PROBABILITY 2

Teachers

Paolo Vidoni
6
Second Period
Course Type
Characterizing
Prerequisites. No formal prerequisite is set; nevertheless, the frequency of a basic course in probability and measure theory is suggested to properly follow the lectures
Teaching Methods. Frontal lectures and exercises.
Verification of Learning. The examination consists in an oral discussion on thetopics presented during the course. The general evaluation criteria are available at https://www.uniud.it/it/didattica/corsi/area-scientifica/scienze-matematiche-informatiche-multimediali-fisiche/laurea/matematica/studiare/criteri-guida-di-assegnazione-del-voto-degli-esami-di-profitto/view
More Information. For each topic, additional references and complementary material will be provided on the dedicated university web page (https://elearning.uniud.it/moodle/).
Objectives
Knowledge and understanding

Knowledge and understanding of the fundamental elements of probability theory for the description of univariate and multivariate random phenomena, of the basics in the theory of stochastic processes, of the usefulness of stochastic processes for the description of random phenomena in biology, finance and engineering.

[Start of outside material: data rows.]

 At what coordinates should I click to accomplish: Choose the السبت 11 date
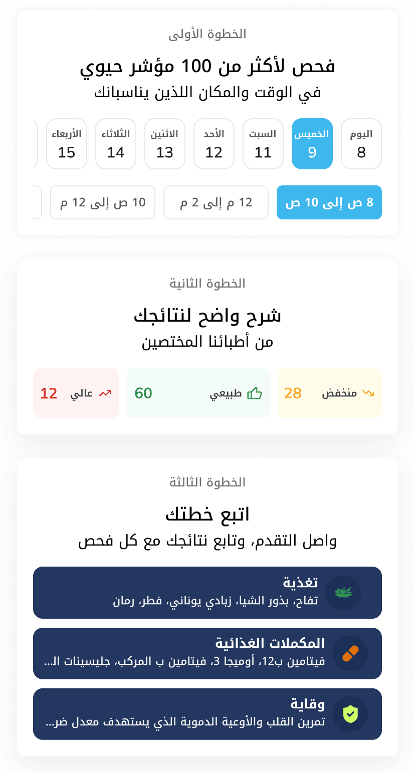tap(263, 144)
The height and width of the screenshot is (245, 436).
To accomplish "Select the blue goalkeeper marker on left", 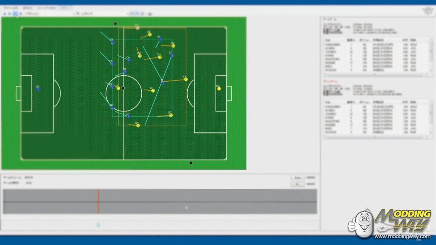I will [38, 89].
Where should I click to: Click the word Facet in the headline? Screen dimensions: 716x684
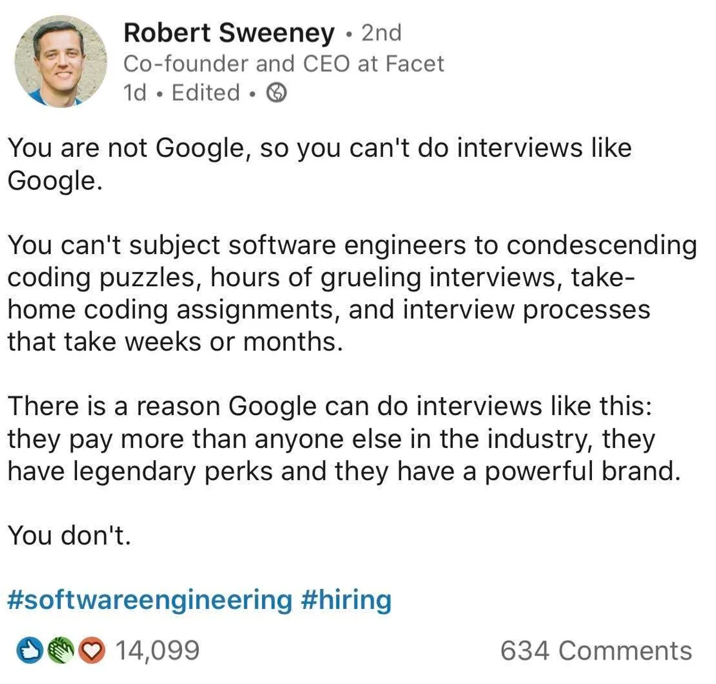click(415, 64)
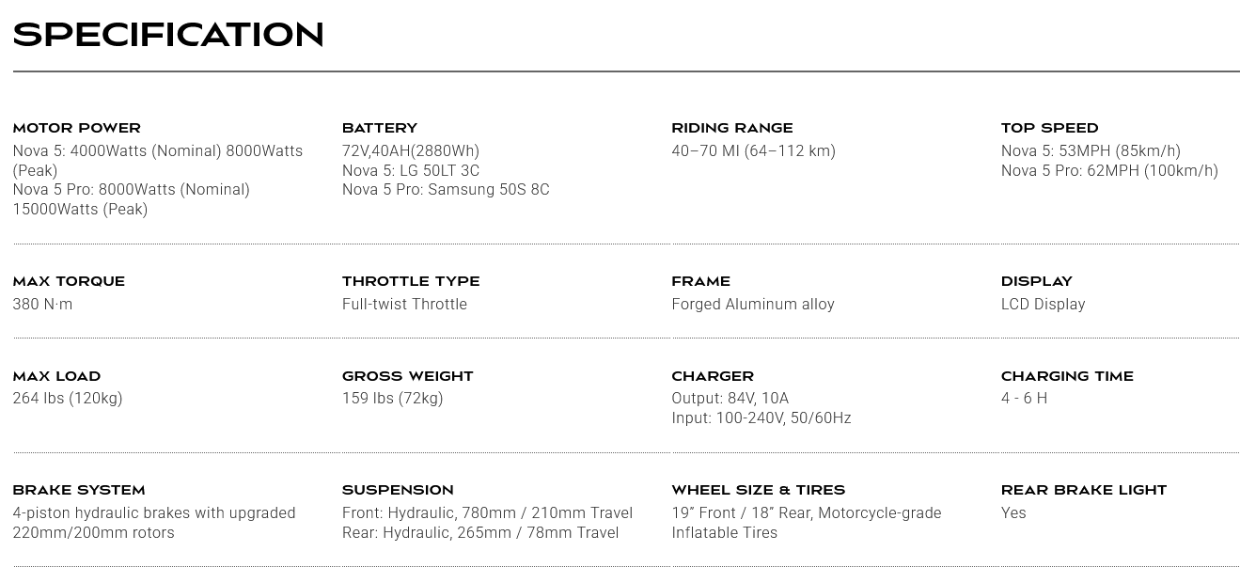Select the Battery heading

point(380,128)
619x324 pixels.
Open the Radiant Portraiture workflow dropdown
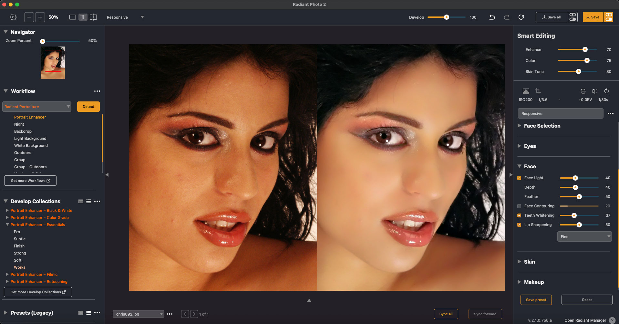tap(37, 107)
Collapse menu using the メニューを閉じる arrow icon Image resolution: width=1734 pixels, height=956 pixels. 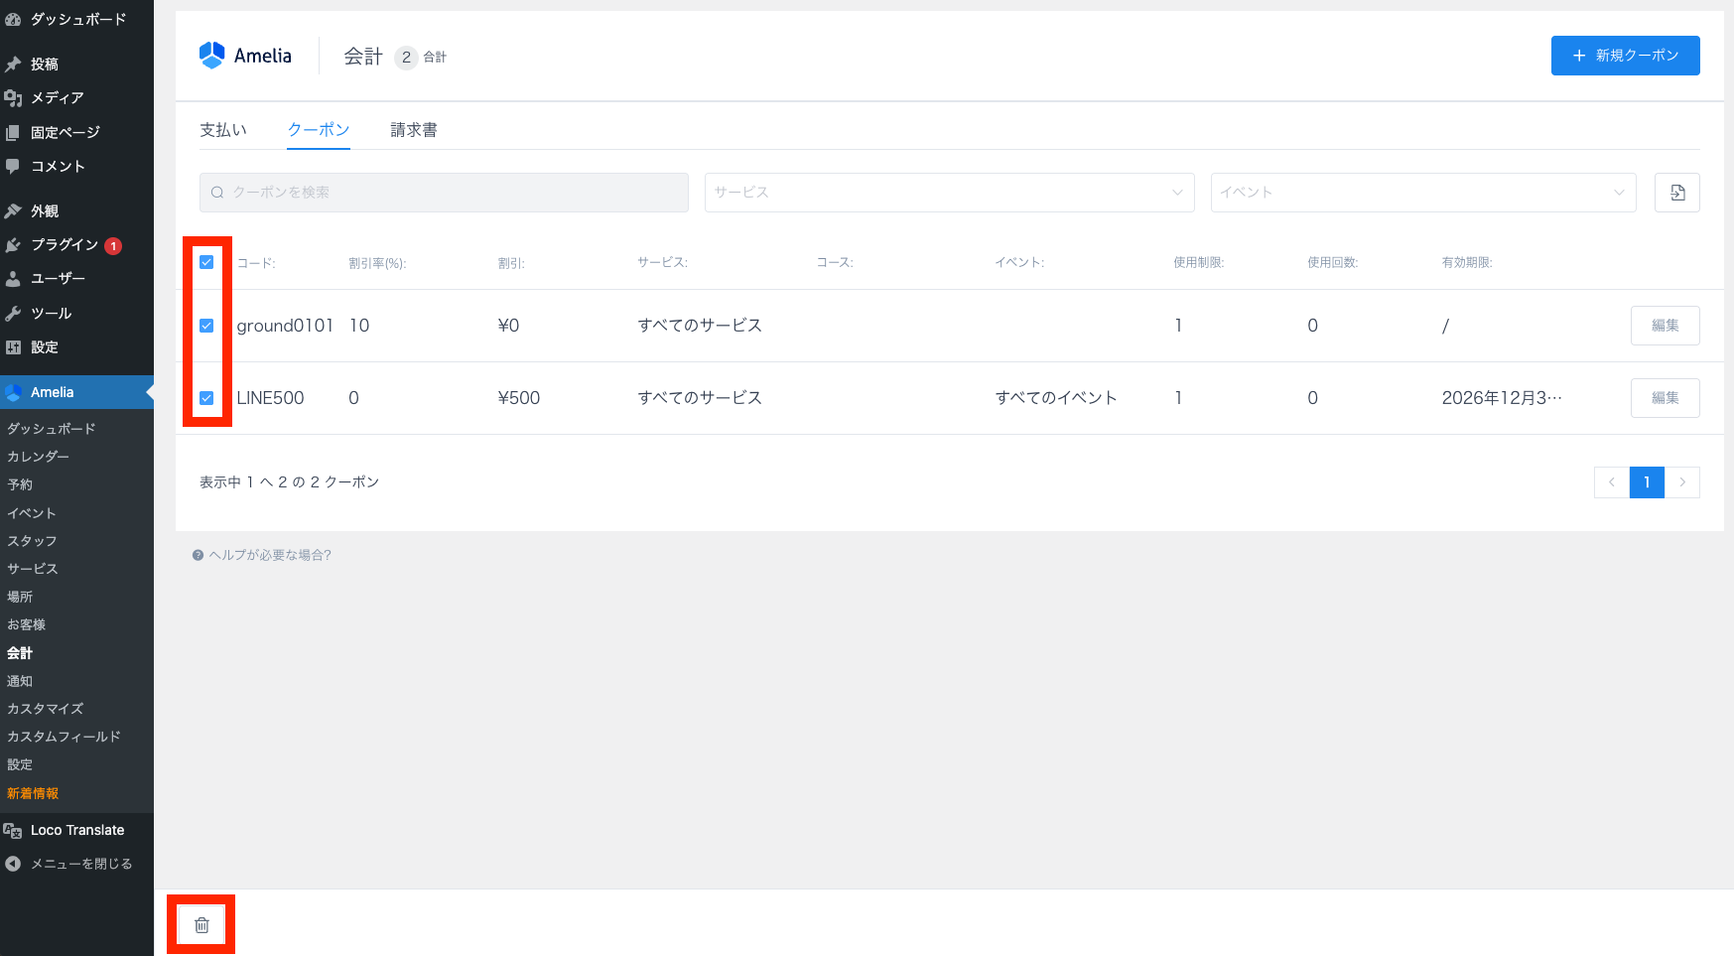click(13, 864)
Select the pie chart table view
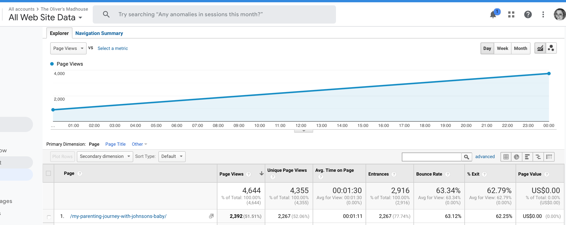Viewport: 566px width, 225px height. (516, 157)
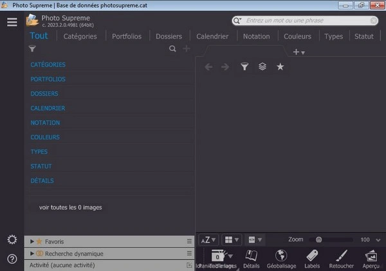This screenshot has width=386, height=271.
Task: Open the hamburger main menu
Action: [12, 22]
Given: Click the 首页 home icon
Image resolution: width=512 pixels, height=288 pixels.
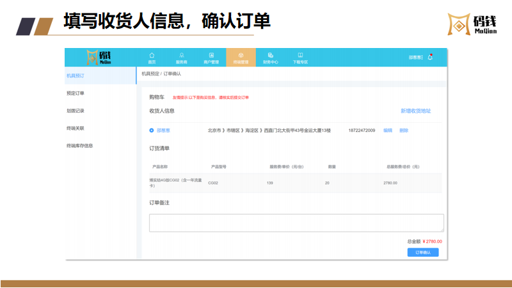Looking at the screenshot, I should [152, 55].
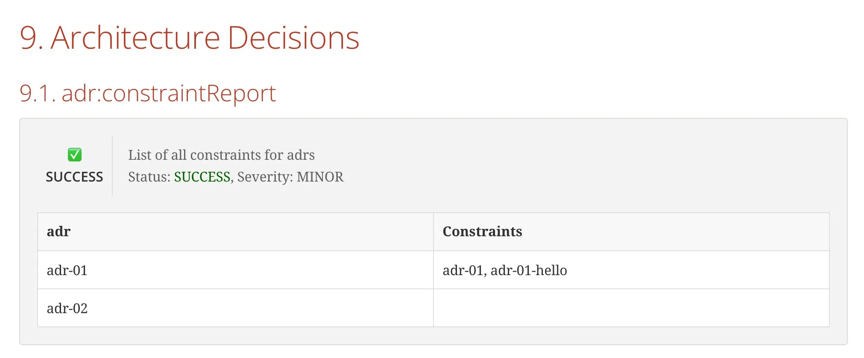This screenshot has width=864, height=358.
Task: Click the 'Severity: MINOR' text
Action: coord(290,177)
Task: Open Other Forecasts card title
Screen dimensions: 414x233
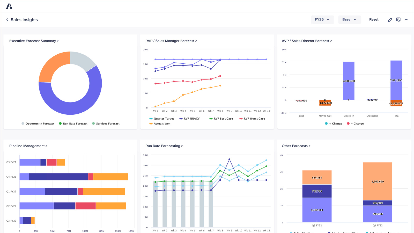Action: [x=296, y=146]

Applying knowledge and understanding

Understanding of the probabilistic models as useful instruments for research in applied sciences an ability to use stochastic processes in order to describe random phenomena.

Making judgements

Making judgements on the appropriate probabilistic models and methods to be used for analyzing a specific dataset and on the interpretation of the experimental results.

Communication skills

Communication skills in order to present a probabilistic model, including both the methodology and the expected results, in a consistent and convincing way.

Learning skills

Learning skills based on the prerequisites that are required for understanding autonomously a report on the application of the theory of stochastic processes and for learning more advanced probabilistic procedures.

Contents
This course gives some complements on basic probability theory and introduces the theory of stochastic processes, with a view toward applications.

Course contents

1) Complements on elementary probability; 2) Introduction to stochastic processes; 3) Discrete-time Markov chains; 4) Poisson processes; 5) Discrete-time martingales; 6) Brownian motion; 7) Hidden Markov models.